• Action item: Among the lines below, how many have the word "agent"? The reply is that number alone.

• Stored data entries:
[Start of section]
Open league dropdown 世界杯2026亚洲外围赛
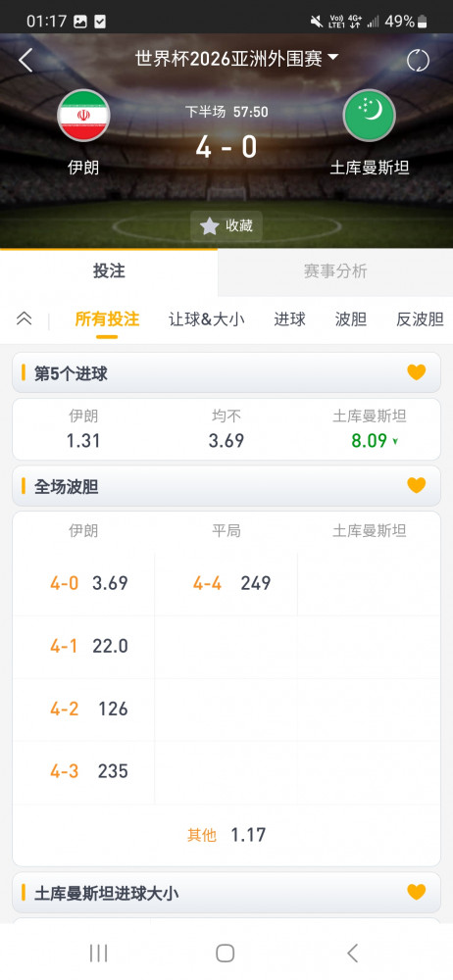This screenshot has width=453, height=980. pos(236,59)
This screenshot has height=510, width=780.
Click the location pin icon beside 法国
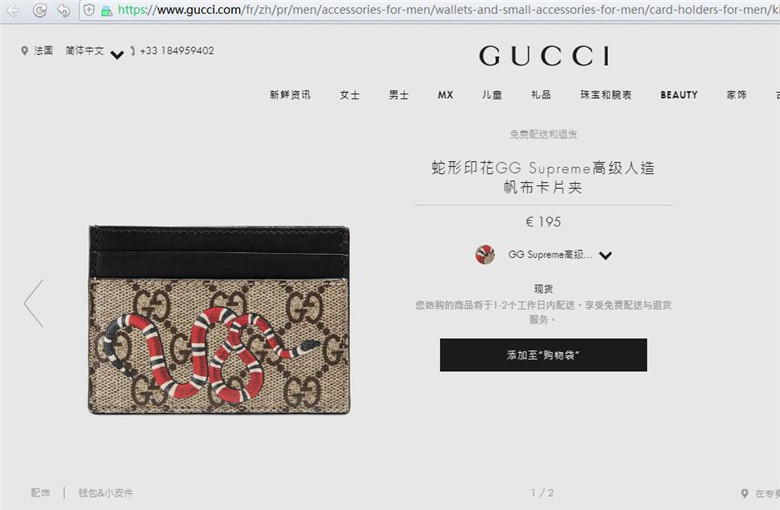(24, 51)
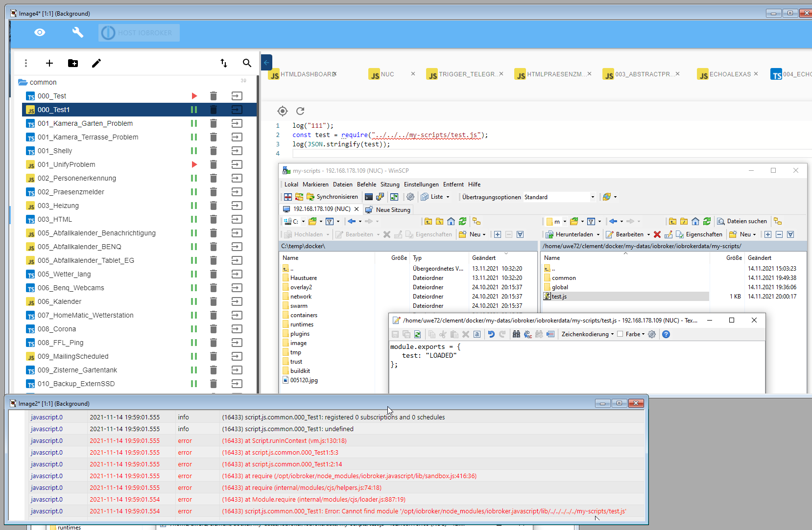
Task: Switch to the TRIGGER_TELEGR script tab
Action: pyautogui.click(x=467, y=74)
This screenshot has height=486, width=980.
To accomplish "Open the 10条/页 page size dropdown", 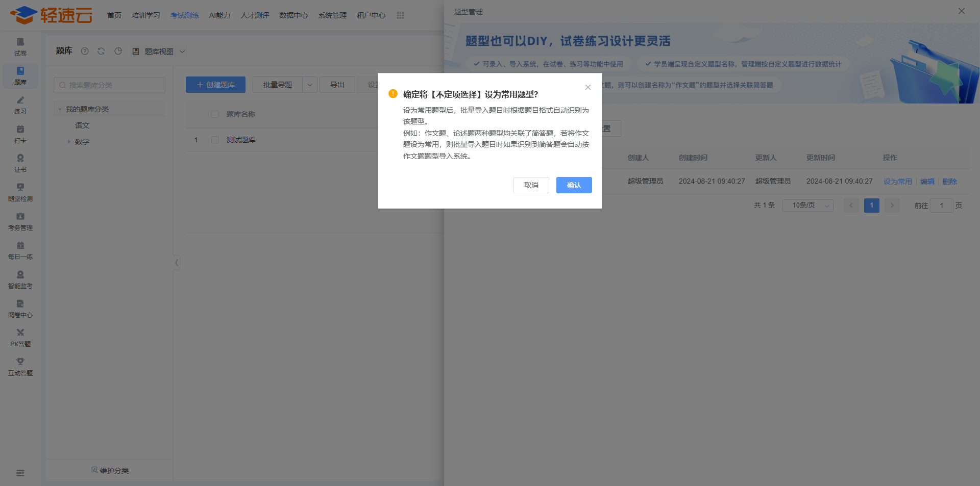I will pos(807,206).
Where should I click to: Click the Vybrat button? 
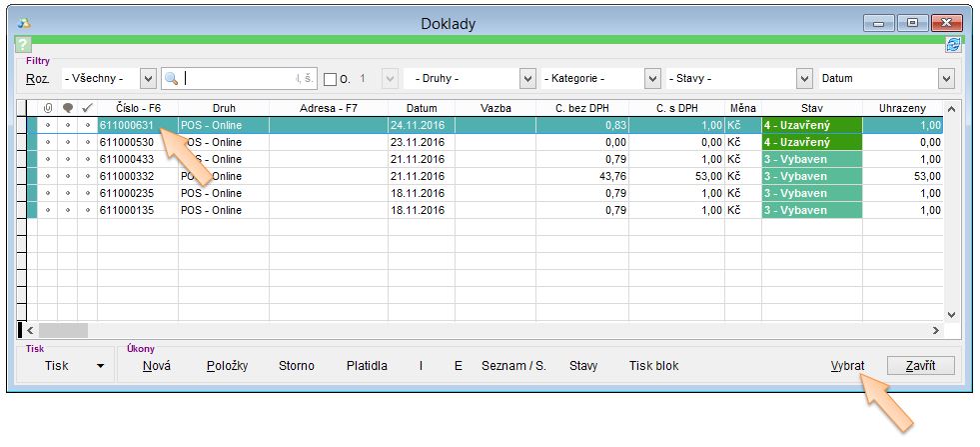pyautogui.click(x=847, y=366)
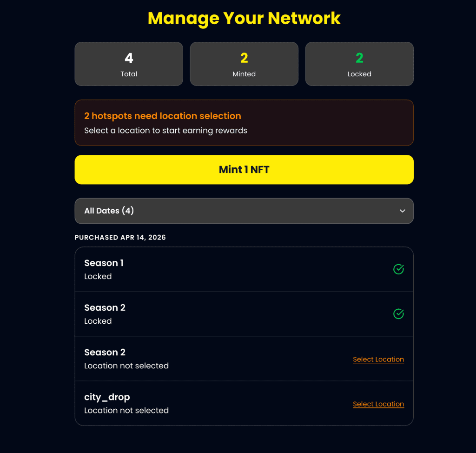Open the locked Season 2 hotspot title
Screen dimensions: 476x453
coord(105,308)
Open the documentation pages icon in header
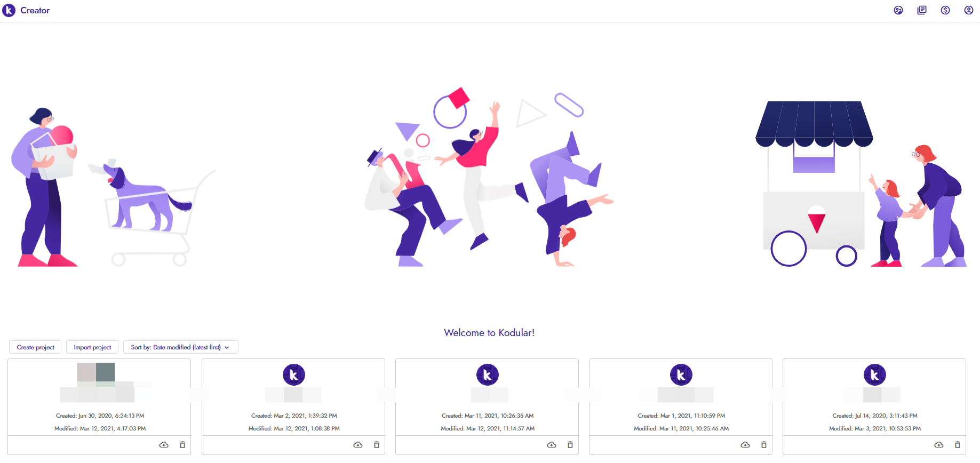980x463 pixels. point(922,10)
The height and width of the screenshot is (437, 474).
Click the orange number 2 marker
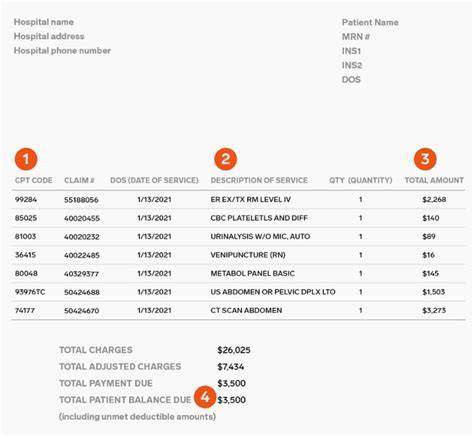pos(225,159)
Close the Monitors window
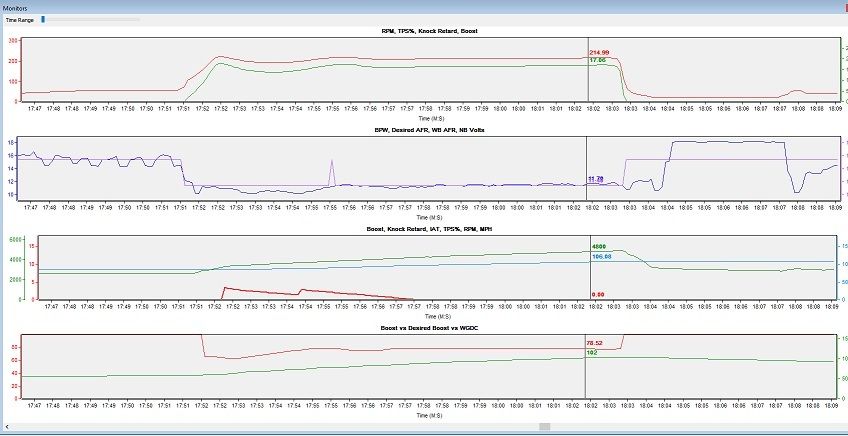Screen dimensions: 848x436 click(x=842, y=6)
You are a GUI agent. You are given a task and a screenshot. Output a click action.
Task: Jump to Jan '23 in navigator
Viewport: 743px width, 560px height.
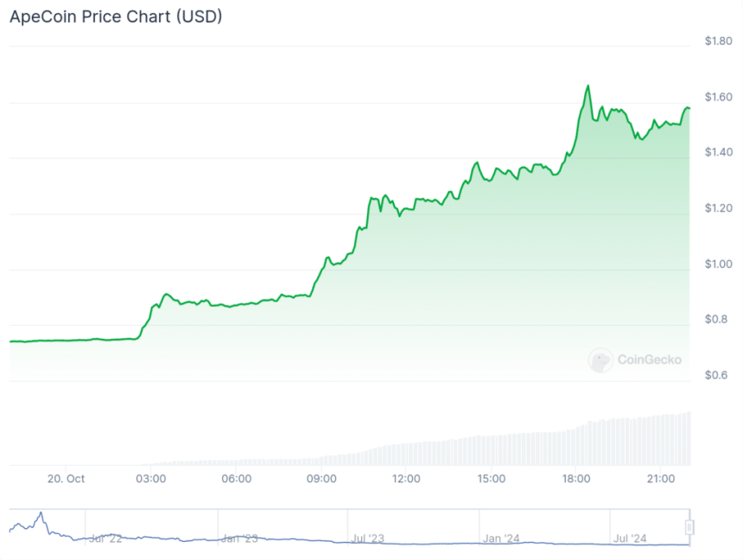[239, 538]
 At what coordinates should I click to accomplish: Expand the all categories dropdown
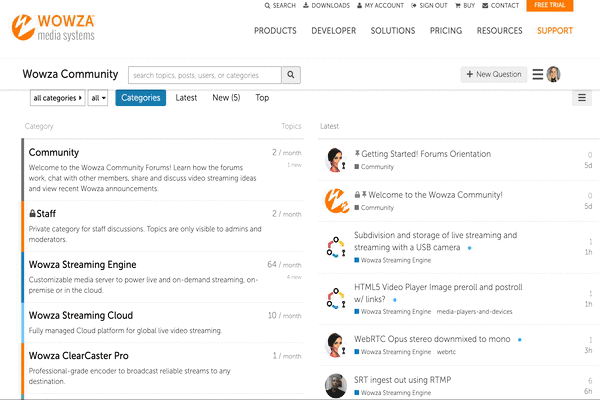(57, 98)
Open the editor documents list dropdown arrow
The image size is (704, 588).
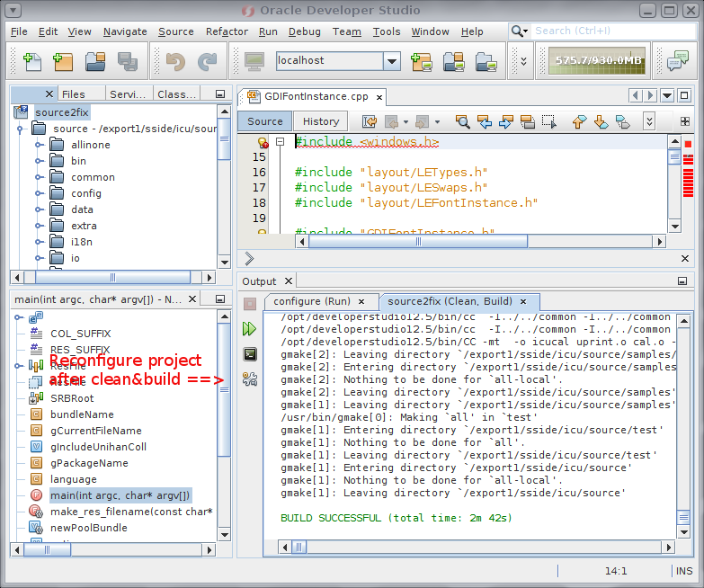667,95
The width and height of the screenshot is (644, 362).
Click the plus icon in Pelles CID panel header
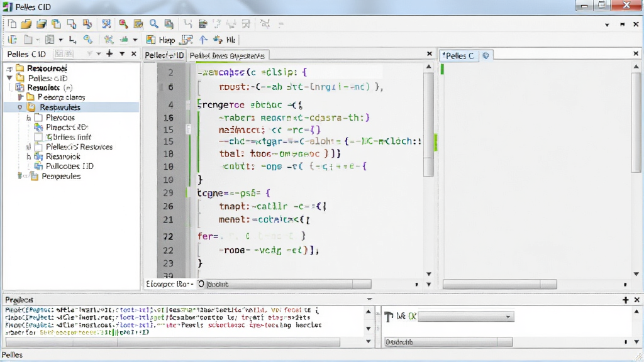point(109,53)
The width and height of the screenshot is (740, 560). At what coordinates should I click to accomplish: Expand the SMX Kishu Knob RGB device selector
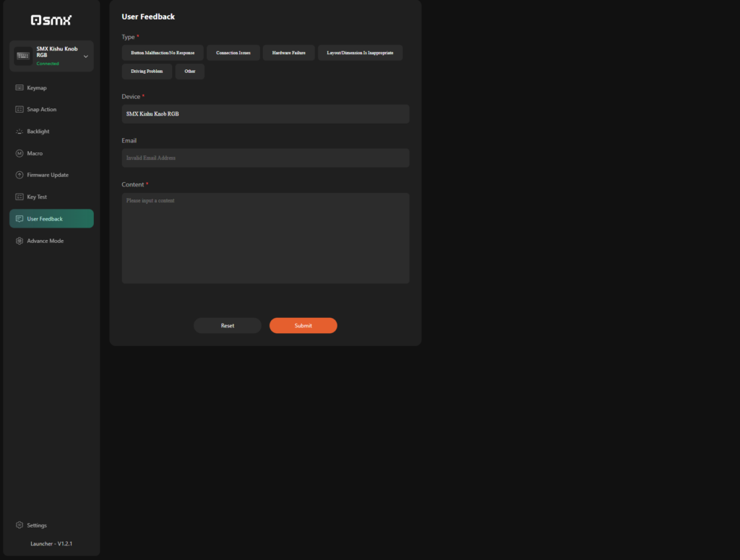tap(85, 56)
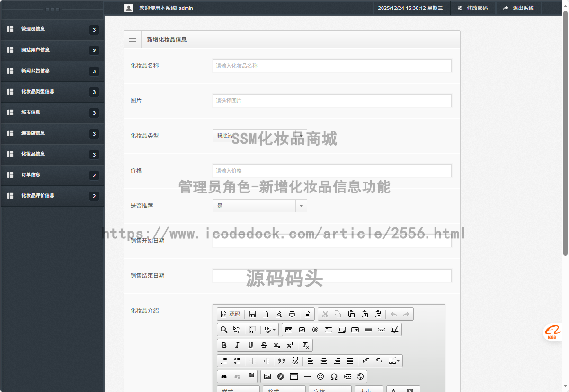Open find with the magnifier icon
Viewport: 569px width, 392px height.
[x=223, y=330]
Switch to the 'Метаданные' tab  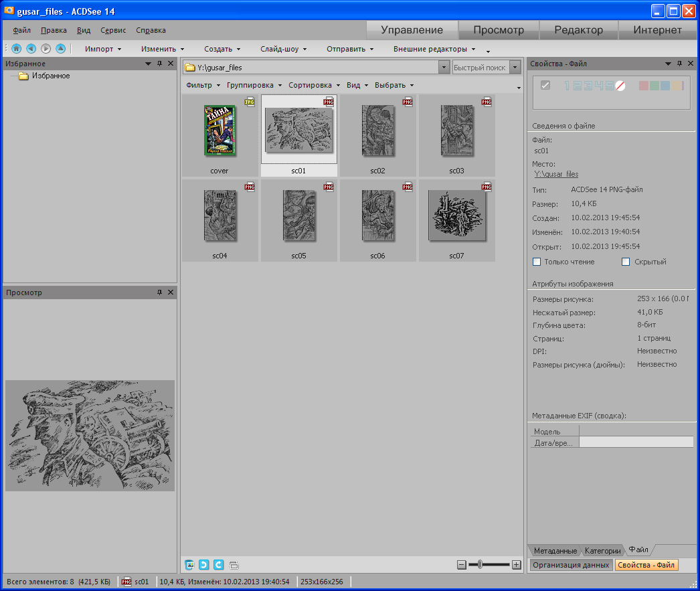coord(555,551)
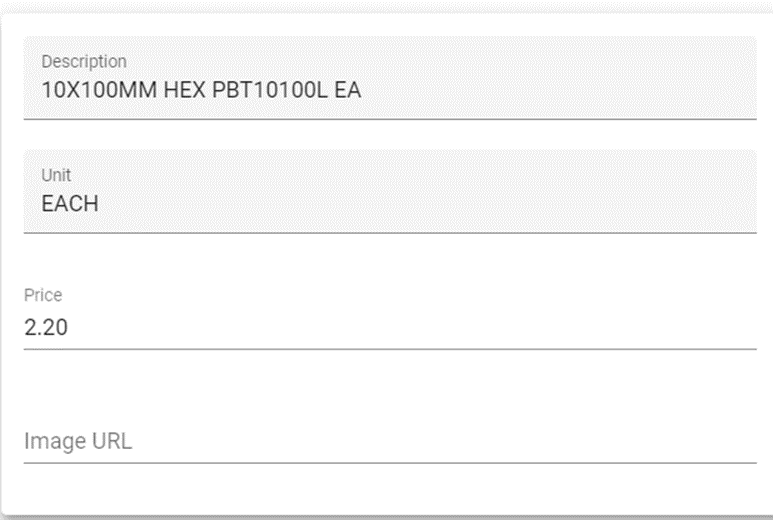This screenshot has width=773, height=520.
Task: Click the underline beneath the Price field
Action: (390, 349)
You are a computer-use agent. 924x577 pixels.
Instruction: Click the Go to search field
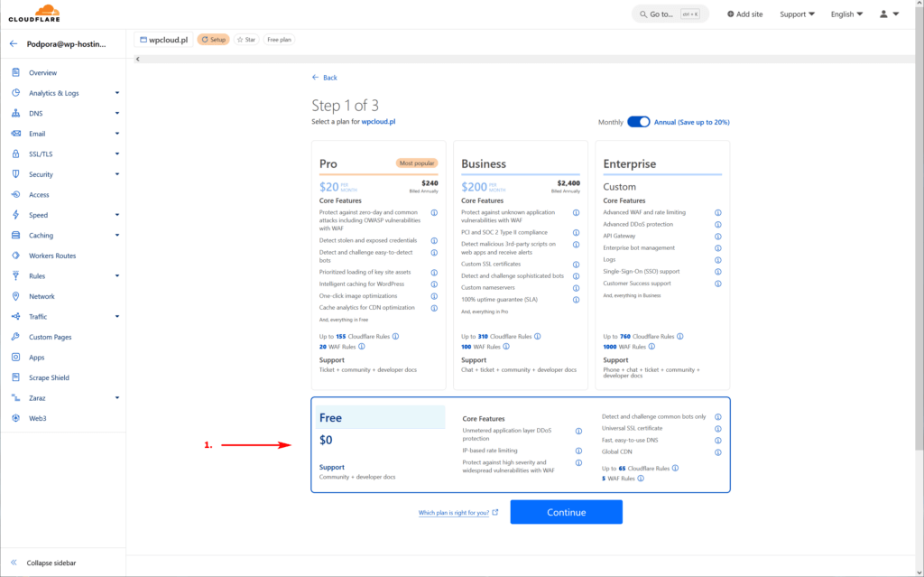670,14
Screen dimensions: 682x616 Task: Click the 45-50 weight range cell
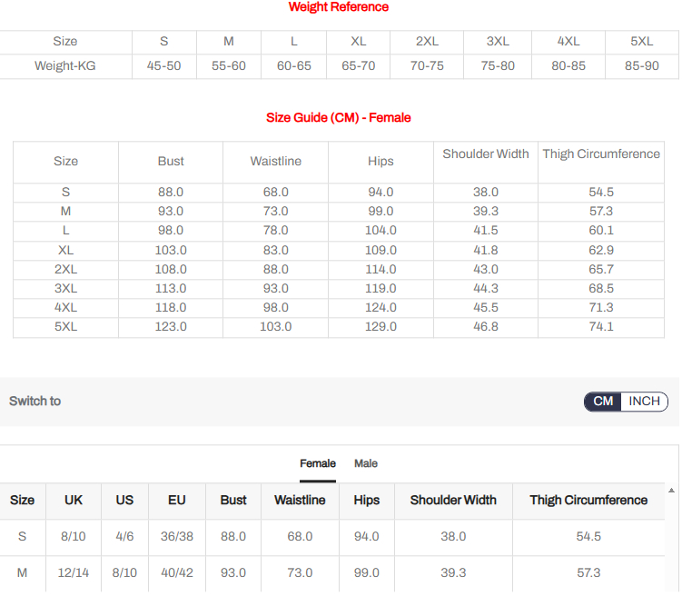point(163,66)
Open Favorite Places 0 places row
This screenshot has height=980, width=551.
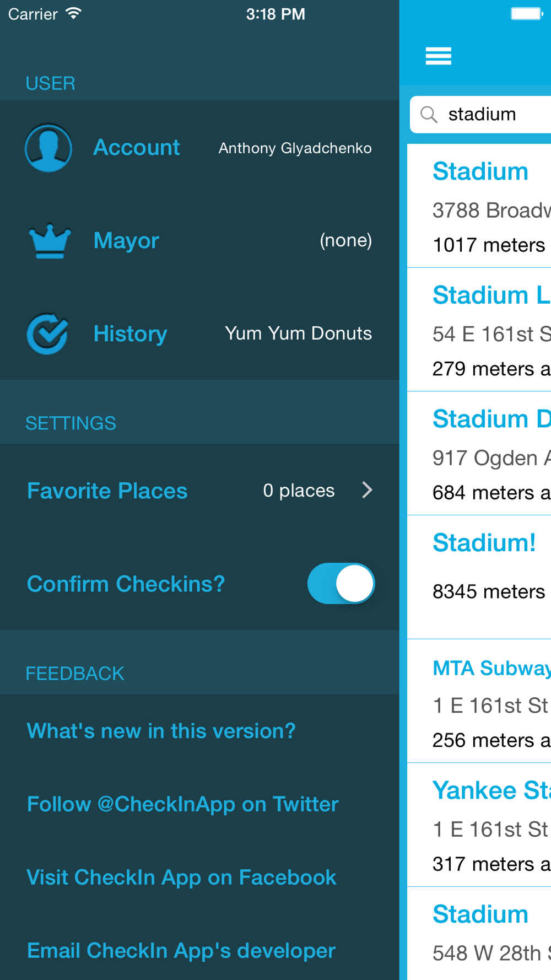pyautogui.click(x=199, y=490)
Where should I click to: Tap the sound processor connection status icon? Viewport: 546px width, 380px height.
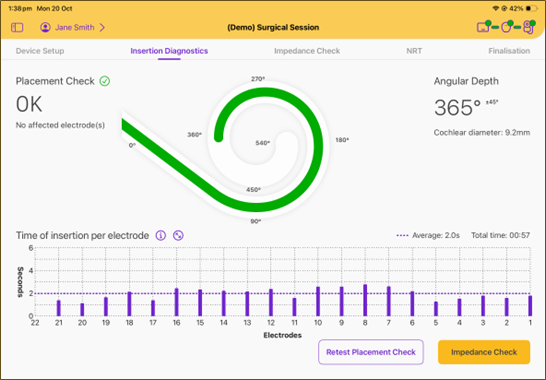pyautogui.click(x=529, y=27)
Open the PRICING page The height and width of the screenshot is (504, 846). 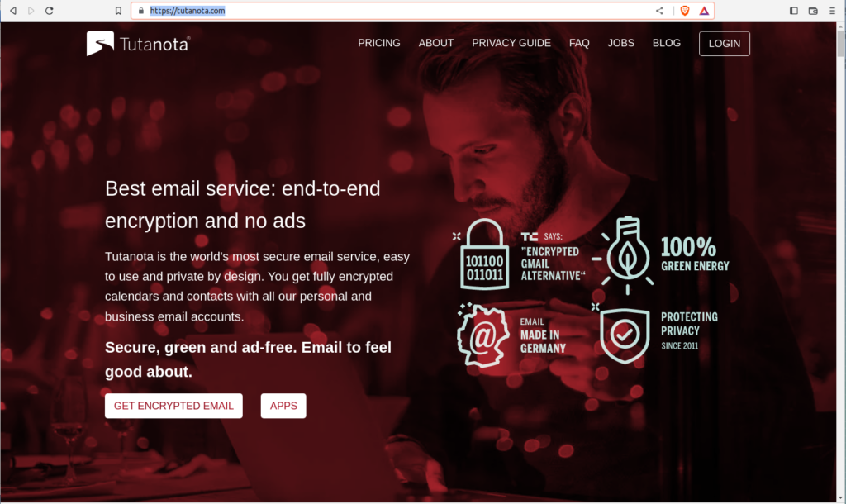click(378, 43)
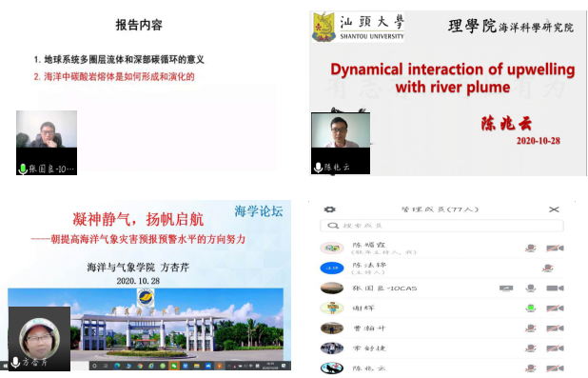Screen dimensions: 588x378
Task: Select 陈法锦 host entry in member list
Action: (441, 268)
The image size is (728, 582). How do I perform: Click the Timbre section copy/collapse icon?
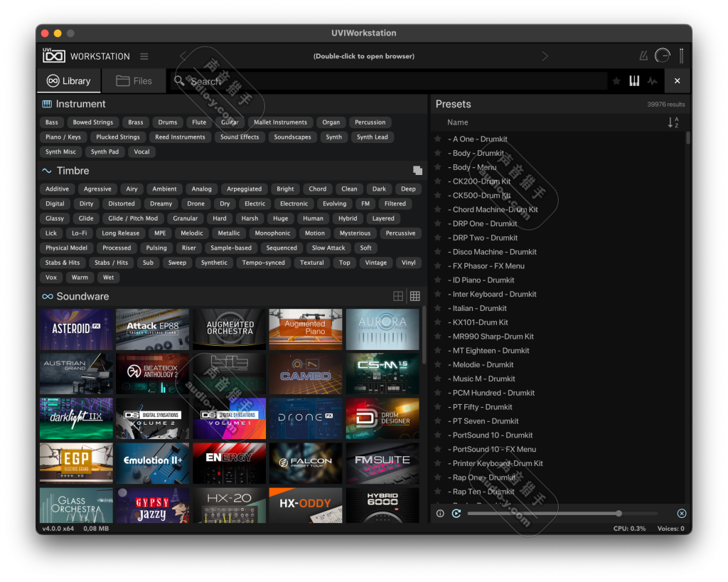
[End of section]
• Result of the exercise: 2